### Source passage

We have reported on several putative class actions brought by purchasers of private mortgage insurance who allege that insurers, lenders, and captive reinsurers unlawfully entered into reinsurance arrangements in violation of the federal Real Estate Settlement Procedures Act (“RESPA”) and other laws. There have been some recent developments in such cases involving RESPA’s one-year statute of limitations.

In Munoz, as we reported in May, a federal magistrate judge in California recommended certification of a class of purchasers of private mortgage insurance whose insurance was included in defendants’ captive reinsurance arrangements. The magistrate judge recently granted a motion to intervene brought by a putative class member who was excluded from the recommended class because her claims were time-barred. The magistrate had not included such persons in the recommended class because their claims were atypical and class plaintiffs, whose claims were not similarly time-barred, had no interest in asserting tolling of the statute of limitations. In the order granting the motion to intervene the parties were instructed to conduct discovery on and brief the issue of whether certification of a tolling subclass is appropriate. Munoz v. PHH Corp., Case No. 1:08-cv-00759 (USDC E.D. Cal. July 29, 2013).

######
### Extracted material

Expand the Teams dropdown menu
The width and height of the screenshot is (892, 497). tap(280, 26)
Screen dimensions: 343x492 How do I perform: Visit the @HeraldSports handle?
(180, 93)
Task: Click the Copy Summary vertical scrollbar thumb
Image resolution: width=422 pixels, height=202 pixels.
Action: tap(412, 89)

######
### Extracted material

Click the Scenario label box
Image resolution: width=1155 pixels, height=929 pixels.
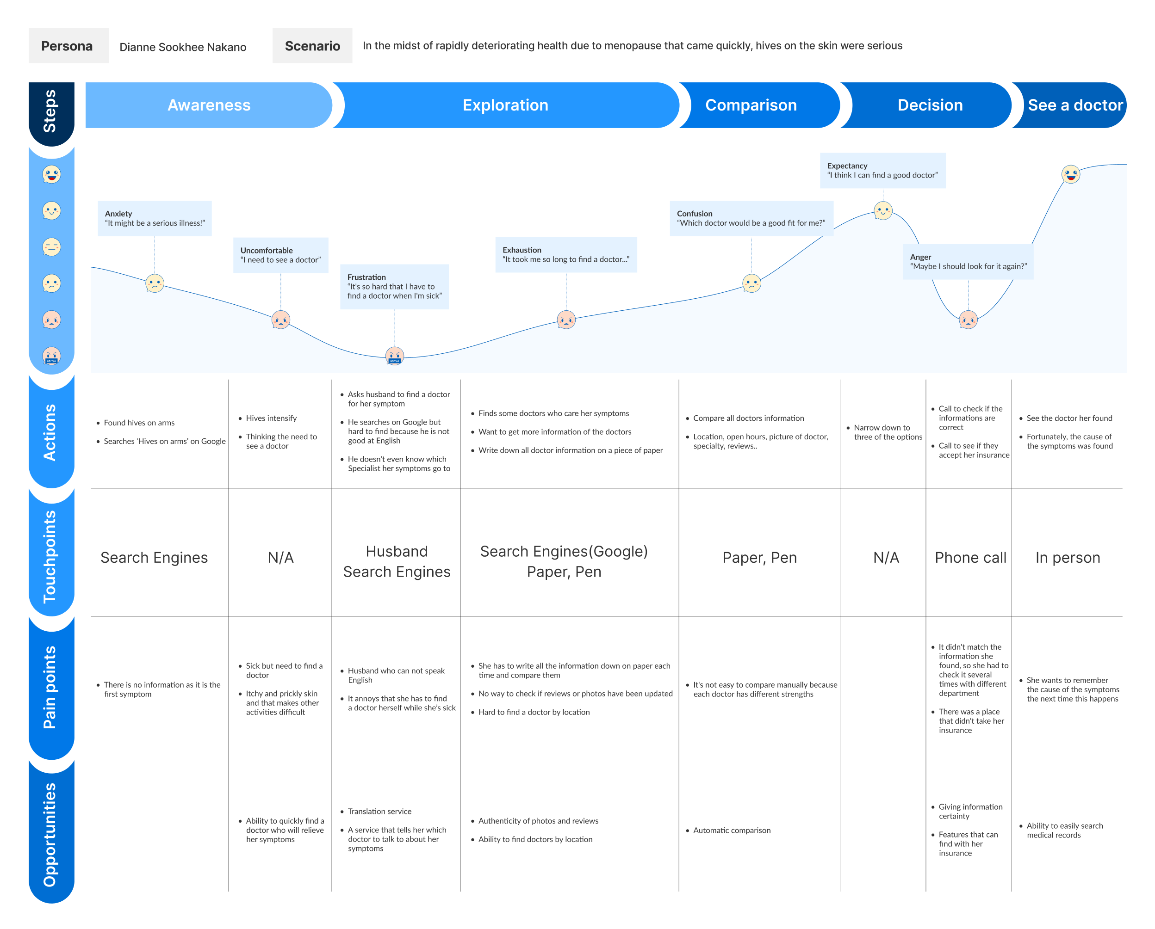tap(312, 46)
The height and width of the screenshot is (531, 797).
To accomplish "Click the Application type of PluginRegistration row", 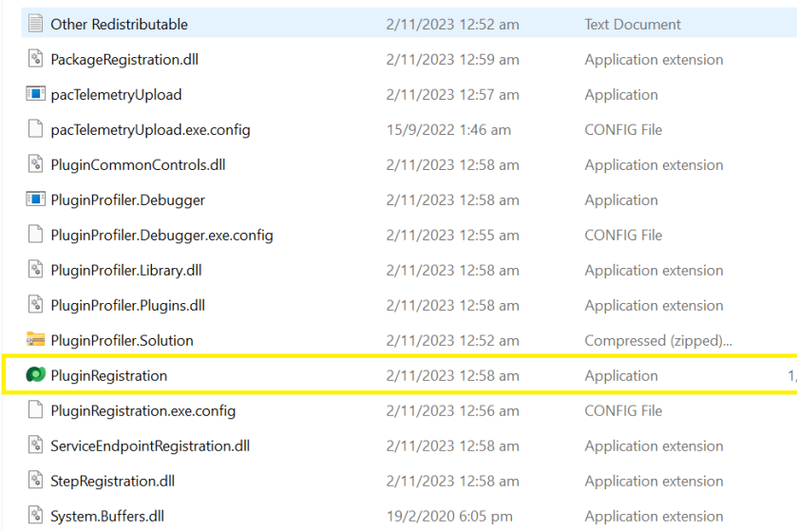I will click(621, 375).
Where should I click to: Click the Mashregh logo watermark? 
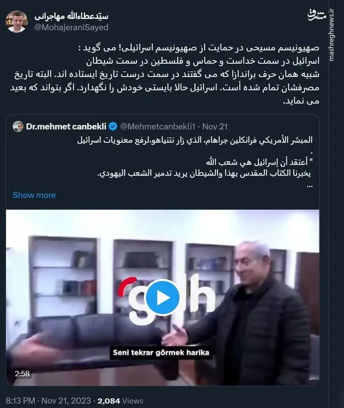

######

-- List of tasks --
1/ From the passage on mortgage insurance lawsuits, copy the stretch from "We have reported" through "one-year statute of limitations.".
2/ In the passage on mortgage insurance lawsuits, what were the parties told to do in the order granting the motion to intervene?
3/ Pick up the passage on mortgage insurance lawsuits where it stops and keep writing.

-- Solved problems --
1/
We have reported on several putative class actions brought by purchasers of private mortgage insurance who allege that insurers, lenders, and captive reinsurers unlawfully entered into reinsurance arrangements in violation of the federal Real Estate Settlement Procedures Act (“RESPA”) and other laws. There have been some recent developments in such cases involving RESPA’s one-year statute of limitations.

2/ They were told to conduct discovery on and brief whether certification of a tolling subclass is appropriate.

3/
In Menichino, a Pennsylvania federal district court dismissed without prejudice plaintiff’s putative class action complaint alleging RESPA violations premised on alleged kickbacks relating to defendants’ private mortgage insurance and captive reinsurance arrangements. The court held that plaintiff’s complaint was time-barred by RESPA’s one-year statute of limitations and that plaintiff had failed to allege sufficient facts which, taken as true, would have established that RESPA’s limitations period should be tolled. Menichino v. Citibank, N.A., Case No. 12-0058 (USDC W.D. Pa. July 19, 2013).

The court reached the identical conclusion in Manners, a related case, and similarly dismissed the putative class plaintiff’s claims without prejudice. Manners v. Fifth Third Bank, Case No. 12-0442 (USDC W.D. Pa. July 19, 2013).